While most politicians climb the greasy pole through decades of mind-numbing bureaucracy, Susan Holt apparently didn't get that memo. Instead, she decided to blaze through New Brunswick's political landscape like a caffeinated squirrel on roller skates, becoming the province's first female Premier in 2024 after barely warming her seat as Opposition Leader.
You've got to admire the audacity – here's someone who traded the cozy confines of corporate IT sales for the circus of provincial politics, armed with nothing but business acumen and a charitable heart. Oh, and let's not forget her stint as president of the New Brunswick Business Council, where she presumably learned that running a province isn't entirely unlike managing a particularly unwieldy Excel spreadsheet.

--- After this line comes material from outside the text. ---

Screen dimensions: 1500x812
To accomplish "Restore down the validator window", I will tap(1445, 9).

The traditionalists are clutching their pearls, of course. "But where's her decades of political experience?" they cry into their Earl Grey. Well, darlings, she was too busy actually doing things – like serving as chief growth officer for companies you've never heard of (PLATO Testing and PQA, anyone?) and volunteering for everything from lung health to homeless shelters. Her commitment to bilingualism and reconciliation stands as a cornerstone of her leadership philosophy.

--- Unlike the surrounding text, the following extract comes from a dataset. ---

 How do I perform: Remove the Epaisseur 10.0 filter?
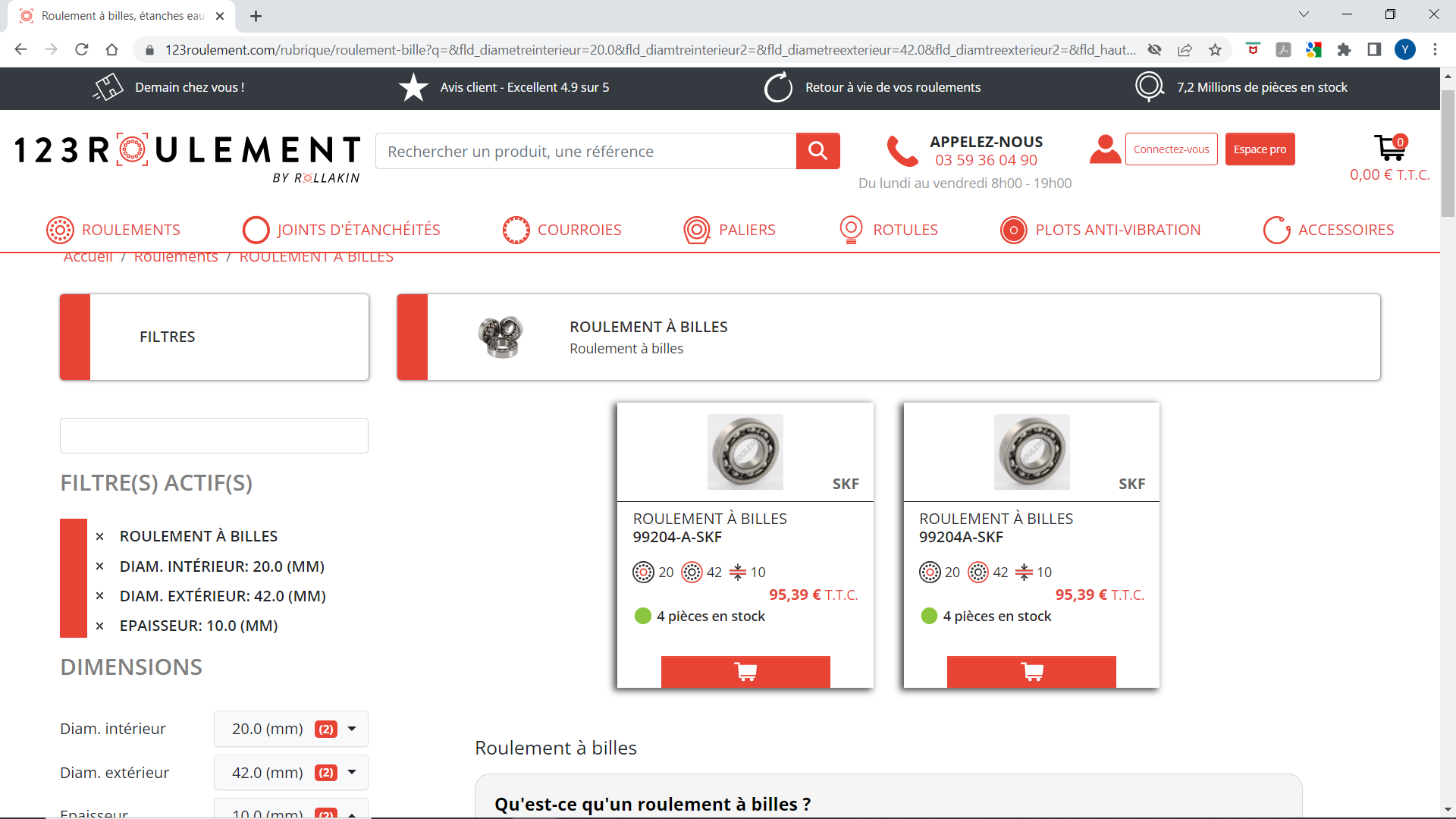point(99,626)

Because apparently, helping people breathe and have roofs over their heads is somehow less valuable than mastering the art of parliamentary eye-rolling.
Her meteoric rise from Liberal Leader in 2022 to Premier in 2024 has left political pundits with whiplash and opposition researchers scrambling to find dirt in her suspiciously clean corporate past. The most damning thing they've found? She's actually competent at running things – the horror!
Sure, her only previous government experience was advising former Premier Brian Gallant on economic development, but isn't it invigorating to have someone who hasn't been marinated in political mediocrity for thirty years?
Besides, in an era where experience often translates to "mastery of maintaining the status quo," Holt's fresh perspective might be exactly what New Brunswick needs – even if it means watching the political establishment have a collective existential crisis.